Purtroppo c’è chi non lo capisce o peggio vuole “smontare” la Chiesa asservendola alle ideologie mondane. Per denunciare questo atteggiamento bastano però gli interventi dei Pontefici, senza bisogno di creare contrapposizioni ideologiche interne alla Chiesa che hanno come ultimo terminale il Papa.
L’uscita pubblica prima della pubblicazione dell’esortazione di alcuni siti e blog, secondo i quali l’abolizione del celibato era cosa fatta nel testo, è l’esempio di come non ci si debba comportare se si ama la Chiesa e se ne hanno a cuore i destini. Ma temo non chiederanno scusa.
Adesso ci rimane il testo. Che nulla ha a che fare con il celibato, perché si occupa di come fare la missione nei Paesi dove vivono popoli che non hanno ancora abbracciato il Vangelo oppure ci sono giovani comunità cristiane con una loro cultura che presenta luci e ombre, ossia presenta un’adesione sincera ai principi della Rivelazione cristiana ancora all’interno di una cultura originaria caratterizzata da aspetti che sono originali e vanno mantenuti, accanto ad altri che vanno corretti.
Ma questi popoli vanno aiutati a proteggersi, dice il Papa, dall’omologazione dominante del pensiero unico, che in nome dell’interesse economico non rispetta il patrimonio delle singole comunità.
Niente di nuovo, è l’eterna sfida della missione. Se si leggono gli Atti degli apostoli si capisce la fatica che fece san Paolo a fare capire ai giudeo-cristiani che il messaggio di Cristo era per tutti i popoli, non solo per il popolo eletto. San Giovanni Paolo II ha speso molte energie per spiegare come l’Europa dovesse respirare con due polmoni, quello orientale e quello occidentale, unendo le due Chiese in un unico progetto di evangelizzazione o di nuova evangelizzazione, mettendo come patroni del continente i santi orientali Cirillo e Metodio accanto a san Benedetto, santa Edith Stein, santa Brigida di Svezia, santa Caterina da Siena.
L’esortazione spiega molto bene come in ogni azione missionaria ci siano due fasi, quella in cui si porge il Vangelo e quella in cui si riceve la cultura originaria della comunità alla quale ci si rivolge. Sono entrambe necessarie e necessitano di tanto tempo, a volte di secoli.

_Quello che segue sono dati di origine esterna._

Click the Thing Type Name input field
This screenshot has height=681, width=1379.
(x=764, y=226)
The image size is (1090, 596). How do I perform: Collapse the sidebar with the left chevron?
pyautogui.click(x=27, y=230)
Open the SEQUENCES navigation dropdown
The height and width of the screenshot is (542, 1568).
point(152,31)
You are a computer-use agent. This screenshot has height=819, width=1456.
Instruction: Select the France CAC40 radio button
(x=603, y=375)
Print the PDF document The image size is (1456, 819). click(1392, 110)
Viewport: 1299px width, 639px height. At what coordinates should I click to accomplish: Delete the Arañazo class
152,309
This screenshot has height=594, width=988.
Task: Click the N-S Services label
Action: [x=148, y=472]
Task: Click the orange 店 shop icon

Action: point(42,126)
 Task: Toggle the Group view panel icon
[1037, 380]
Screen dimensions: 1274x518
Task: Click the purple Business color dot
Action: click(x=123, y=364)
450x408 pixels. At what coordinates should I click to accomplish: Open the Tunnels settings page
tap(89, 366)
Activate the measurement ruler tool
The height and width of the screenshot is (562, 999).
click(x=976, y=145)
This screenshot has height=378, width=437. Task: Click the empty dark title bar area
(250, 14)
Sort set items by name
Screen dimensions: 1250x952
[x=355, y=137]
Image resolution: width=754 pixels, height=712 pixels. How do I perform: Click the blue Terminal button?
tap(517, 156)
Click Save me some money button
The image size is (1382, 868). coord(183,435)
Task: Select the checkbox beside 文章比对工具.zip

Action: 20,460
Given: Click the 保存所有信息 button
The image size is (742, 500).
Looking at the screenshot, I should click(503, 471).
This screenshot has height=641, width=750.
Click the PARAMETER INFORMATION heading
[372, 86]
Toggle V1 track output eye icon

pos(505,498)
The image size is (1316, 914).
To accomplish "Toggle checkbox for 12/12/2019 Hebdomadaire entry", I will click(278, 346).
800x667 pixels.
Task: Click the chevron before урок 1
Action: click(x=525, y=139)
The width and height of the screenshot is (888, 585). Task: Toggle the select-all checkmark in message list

Quanto tempo ha impiegato il mondo romano pagano a recepire veramente il cristianesimo? E quanto tempo c’è voluto per la conversione dei popoli barbari? Ognuno di noi pensi alla sua conversione, che forse è avvenuta in un attimo, come una folgorazione, ma poi ha avuto bisogno di decenni per crescere ed è tuttora in corso. Pensate all’itinerario di Agostino, così come è descritto nelle Confessioni, e poi applicatelo a un popolo.
Bene, l’esortazione di papa Francesco tratta di questo problema e lo fa con il suo linguaggio, con lo stile del primo Pontefice sudamericano, che è diverso dai suoi predecessori ma rimane lo stile del vicario di Cristo.
Leggiamola dunque questa esortazione, che ha il grande merito di parlare della missione, dell’apostolato, del desiderio che dobbiamo avere tutti, se siamo veramente cattolici, di comunicare Cristo a tutti i popoli, e alle persone che vivono accanto a noi, in Europa, e hanno perduto la fede.
Dal 1919, quando Papa Benedetto XV scrisse la Maximum illud sulle missioni cattoliche, la Chiesa va interrogandosi su come presentare la fede ai popoli che nell’epoca moderna non hanno ancora incontrato Cristo. E da allora altri documenti dei Pontefici hanno accompagnato la storia della Chiesa, fino alla Redemptoris missio (1990) di san Giovanni Paolo II e all’Evangelii gaudium (2013) del Papa regnante.
Mentre nelle ridotte comunità cattoliche i due partiti si scagliano l’uno contro l’altro, l’80% degli italiani e forse di più non mette mai piede in chiesa, se non in occasioni particolari. Credo di non sbagliare pensando che l’esortazione possa aiutarci a pensare a loro, a come proporre il cristianesimo a queste persone ancora così lontane dalla Verità che salva.